YOUR GOAL
For the entries below, work out how many lines contain the string "height" and write only the number.

RECORDED DATA
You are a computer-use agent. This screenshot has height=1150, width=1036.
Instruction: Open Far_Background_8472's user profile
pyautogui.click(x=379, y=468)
* * *
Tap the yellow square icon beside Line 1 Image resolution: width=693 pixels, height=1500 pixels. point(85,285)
==
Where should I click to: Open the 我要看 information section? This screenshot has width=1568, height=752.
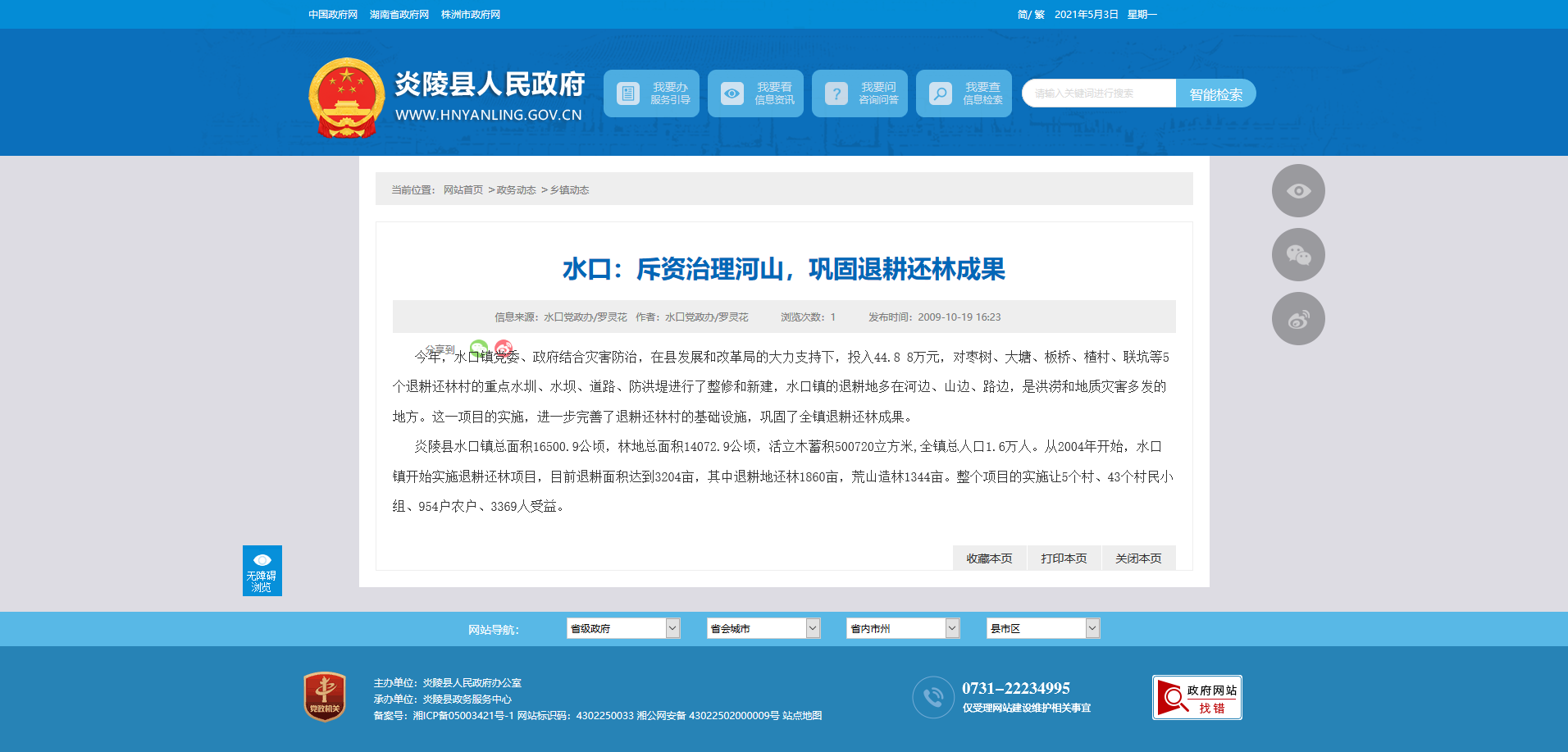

EXERCISE RESPONSE
3